I woke up and cried, not knowing at first why. I went downstairs and as soon as I put the kettle on the phone rang. It was my Mum at work, telling me they needed me to come in to do some odd jobs. I actually cried for the next 15 minutes. I was trying to convince myself all day it was because I was tired and didn't want to go to work and maybe it was just hayfever...
I actually missed a baby that didn't exist, I felt like I'd lost him and I was all to blame. I am highly concerned for my own well-being and well write a story about this soon.
July 07, 2010
- Crawl into a large hole
- Crawl into that hole laden down with books
- Stay sober in that hole
- Take enough supplies to be so intoxicated I don't remember ever being in said hole.
April 28, 2010
I fear it is far too ambitous to try and write 4000 words of poetry, near enough from scratch, in about 3 weeks. However, it is marvellously self-indulgant and justifies afternoon trips to the pub for 'poetic' inspiration. Alas, my liver disagrees.
March 16, 2010
It may only be a small Warwick based arts issue, but I am having a poem published in Term 3 Week 1 in INK. It's on this blog somewhere, called Visiting the Hospital.
It's a fabulous oppurtunity, the campus is certainly in need of more arts based publications promoting new writing, poetry, prose and the general lamb stew of imagination we have steaming on the Warwick campus.
Copies are 50p, I suggest everyone buys one to support our creative community as well as encouraging other such publications on campus.
(Also, I'm going to be in it, so of course you should buy a copy!)
March 07, 2010
A true friend stabs you in the front...
well that one felt like I was made to kneel with a bag over my head whilst you plunged a dagger into my kidneys.
February 27, 2010
I am itching to write this one poem that has haunted me for weeks. It's got it's claws into my shadow and I'm dragging it around with me when I shop for milk and take a shower.

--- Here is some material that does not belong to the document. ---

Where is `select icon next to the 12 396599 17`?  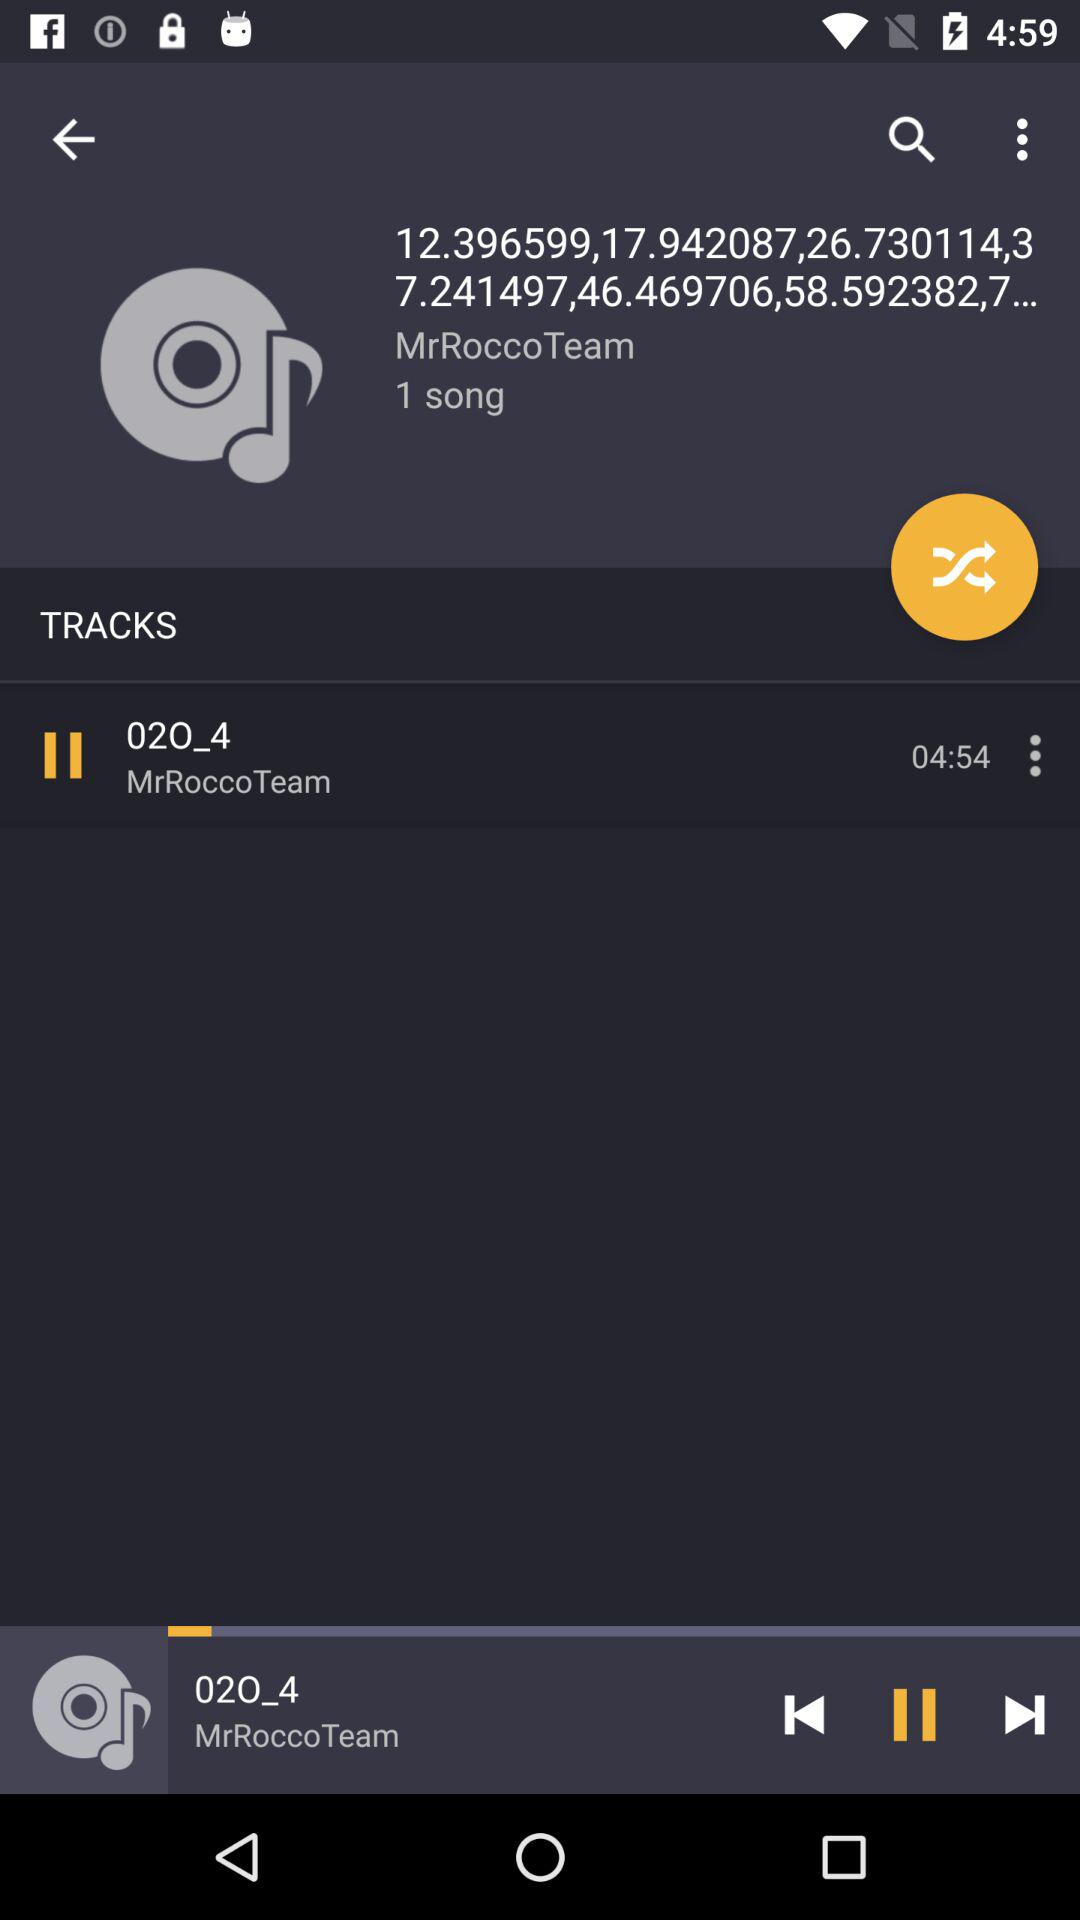
select icon next to the 12 396599 17 is located at coordinates (73, 139).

It's a jekyll on my back, a tumour on my soul. I shall take the scalpel and remove it before it becomes terminal.
February 23, 2010
Crunchy nut clusters
Tea with lots of sugar
Gavin and Stacey
Crosswords (the easy one, not those clever ones)
Making elaborate "CHANGE MY LIFE" plans and then only sticking to them for a day
Rearraging my room
Checking my online bank accounts in case I've accidentally been given money
And writing lists when I should be sleeping.